(Data for this exercise begins)

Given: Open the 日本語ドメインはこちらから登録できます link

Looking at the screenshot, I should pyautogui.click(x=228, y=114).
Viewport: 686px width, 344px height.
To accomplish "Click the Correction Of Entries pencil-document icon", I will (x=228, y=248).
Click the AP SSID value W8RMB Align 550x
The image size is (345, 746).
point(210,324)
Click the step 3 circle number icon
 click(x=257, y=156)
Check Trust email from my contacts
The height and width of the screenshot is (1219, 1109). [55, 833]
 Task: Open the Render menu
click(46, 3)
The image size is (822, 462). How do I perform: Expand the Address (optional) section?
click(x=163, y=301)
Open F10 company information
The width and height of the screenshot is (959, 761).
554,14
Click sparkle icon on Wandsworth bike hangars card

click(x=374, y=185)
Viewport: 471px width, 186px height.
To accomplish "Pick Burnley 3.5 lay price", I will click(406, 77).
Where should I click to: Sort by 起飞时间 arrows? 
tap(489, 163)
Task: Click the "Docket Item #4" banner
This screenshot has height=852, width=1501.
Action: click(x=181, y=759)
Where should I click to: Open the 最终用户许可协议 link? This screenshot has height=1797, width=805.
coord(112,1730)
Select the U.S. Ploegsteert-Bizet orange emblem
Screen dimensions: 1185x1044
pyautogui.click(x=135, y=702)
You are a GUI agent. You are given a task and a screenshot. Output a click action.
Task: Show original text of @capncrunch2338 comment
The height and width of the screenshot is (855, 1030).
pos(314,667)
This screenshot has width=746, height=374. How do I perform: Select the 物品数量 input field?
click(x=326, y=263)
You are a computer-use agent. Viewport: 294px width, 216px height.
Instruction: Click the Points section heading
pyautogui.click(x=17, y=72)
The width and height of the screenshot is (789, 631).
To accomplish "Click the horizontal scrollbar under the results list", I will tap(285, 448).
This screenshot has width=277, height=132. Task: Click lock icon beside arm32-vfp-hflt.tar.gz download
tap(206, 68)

(Data for this exercise ends)

Each entry above is to be set down again in exactly the same words.

Answer to the exercise =>
Given: Open the 日本語ドメインはこちらから登録できます link

Looking at the screenshot, I should pyautogui.click(x=228, y=114).
Viewport: 686px width, 344px height.
To accomplish "Click the Correction Of Entries pencil-document icon", I will (x=228, y=248).
Click the AP SSID value W8RMB Align 550x
The image size is (345, 746).
point(210,324)
Click the step 3 circle number icon
 click(x=257, y=156)
Check Trust email from my contacts
The height and width of the screenshot is (1219, 1109). [55, 833]
 Task: Open the Render menu
click(46, 3)
The image size is (822, 462). How do I perform: Expand the Address (optional) section?
click(x=163, y=301)
Open F10 company information
The width and height of the screenshot is (959, 761).
554,14
Click sparkle icon on Wandsworth bike hangars card

click(x=374, y=185)
Viewport: 471px width, 186px height.
To accomplish "Pick Burnley 3.5 lay price", I will click(406, 77).
Where should I click to: Sort by 起飞时间 arrows? 
tap(489, 163)
Task: Click the "Docket Item #4" banner
This screenshot has height=852, width=1501.
Action: click(x=181, y=759)
Where should I click to: Open the 最终用户许可协议 link? This screenshot has height=1797, width=805.
coord(112,1730)
Select the U.S. Ploegsteert-Bizet orange emblem
Screen dimensions: 1185x1044
pyautogui.click(x=135, y=702)
You are a GUI agent. You are given a task and a screenshot. Output a click action.
Task: Show original text of @capncrunch2338 comment
The height and width of the screenshot is (855, 1030).
pos(314,667)
This screenshot has width=746, height=374. How do I perform: Select the 物品数量 input field?
click(x=326, y=263)
You are a computer-use agent. Viewport: 294px width, 216px height.
Instruction: Click the Points section heading
pyautogui.click(x=17, y=72)
The width and height of the screenshot is (789, 631).
To accomplish "Click the horizontal scrollbar under the results list", I will tap(285, 448).
This screenshot has width=277, height=132. Task: Click lock icon beside arm32-vfp-hflt.tar.gz download
tap(206, 68)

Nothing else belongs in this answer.